Mobile is going to revolutionise loyalty marketing and increasingly apps are the tool of loyalty and customer relationships. Whereas company websites are a useful source of information for customers at fixed locations, consumers will download apps for brands they want to deal with regularly.

When on the move, an app becomes a meaningful and important communication tool.

Why is mobile going to revolutionise CRM?

First, it’s always on. The consumer is constantly in contact with the brand; meaning latest offers and information can be communicated.

Second, it offers complete flexibility. Specific targeting is possible; especially with vast amount of data that mobile creates. For example, targeting by location, time of day and via social media. Almost any permutation is feasible.

Third, for a brand, it’s a cheap means of communication. It’s faster, more reliable and secure. It will create greater efficiency – consumers don’t have to have cards or redeemable vouchers – everything is contained within a piece of technology permanently with them, packed full of history on their activity with the brand.

Fourth, it’s connected with all other marketing activity.
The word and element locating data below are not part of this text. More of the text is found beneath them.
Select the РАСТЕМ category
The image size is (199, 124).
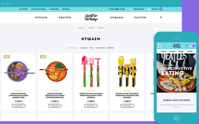coord(140,18)
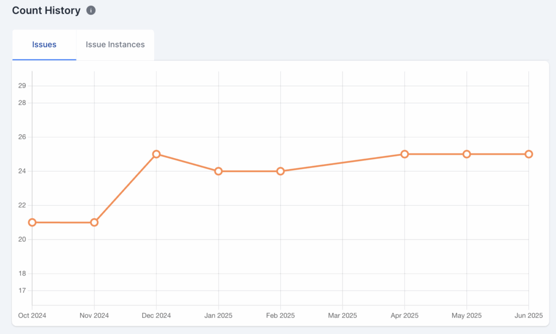Click the Count History heading
This screenshot has width=556, height=334.
coord(46,10)
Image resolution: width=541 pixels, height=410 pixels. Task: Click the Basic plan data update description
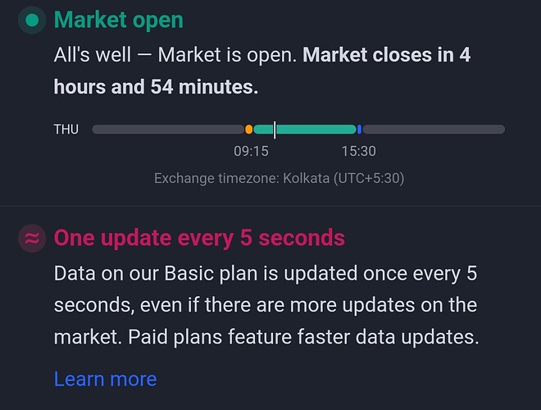(x=266, y=305)
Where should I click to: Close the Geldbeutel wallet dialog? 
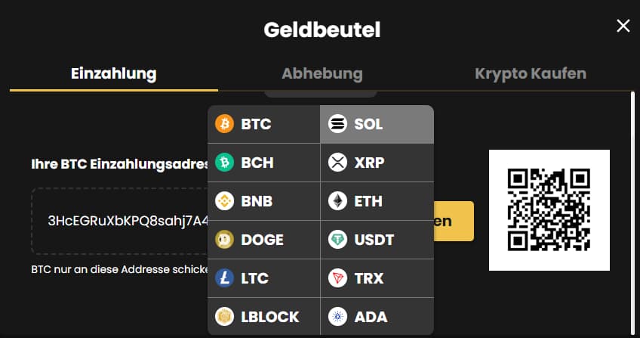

Mobile will be connected to smart TVs and allow interaction with brand advertising. Retailers can advertise on TV and alert a viewer with a tablet or mobile about a specific offer.

The customer can then either redeem the offer via e-commerce or in-store. Near Field Communication (NFC) chips and the development of mobile “wallets” will enable customers to manage transactions and pay through an app, or equivalent, on their phone. Mobile has an effect at every stage.

“This is a great time to be a shopper,” said Steve Mader, senior analyst for Kantar Retail. “The shopper’s entire path of purchase is evolving, and it is becoming more fluid across channels and more fluid across mediums. I think that retailers and brands are going to have to push themselves to be where the shopper expects them to be.”

Given that more than half of a shopper’s decisions are made in-store, then mobile is the technology that will enable retailers and manufacturers to better understand that decision-making process and, perhaps, to influence some of those purchase decisions at every point of consideration.

The importance and potential of mobile marketing needs to be recognised and properly invested in at the senior level of retailers, it’s much more than an extension of digital. As Mary Meeker, doyenne of digital said: “Some brands will win big with mobile; others will wonder what has just happened.”

My predictions

• Smart phone penetration will reach 75% with 12 months. Over the same period tablet penetration will leap from 11% to 33%.

• Consumers will, on average, download five interactive retail apps. They will spend, on average five minutes a week with each app.

• Within two years, apps and smart TV sites will become the key conduit for remote shopping and loyalty programmes.

• Within two years 25% of consumers will use mobile phones to manage loyalty cards.

• Within two years a UK-based retailer will launch a fully-integrated m-commerce channel; a TV app containing content and offers that integrate with mobile devices that can be redeemed in-store.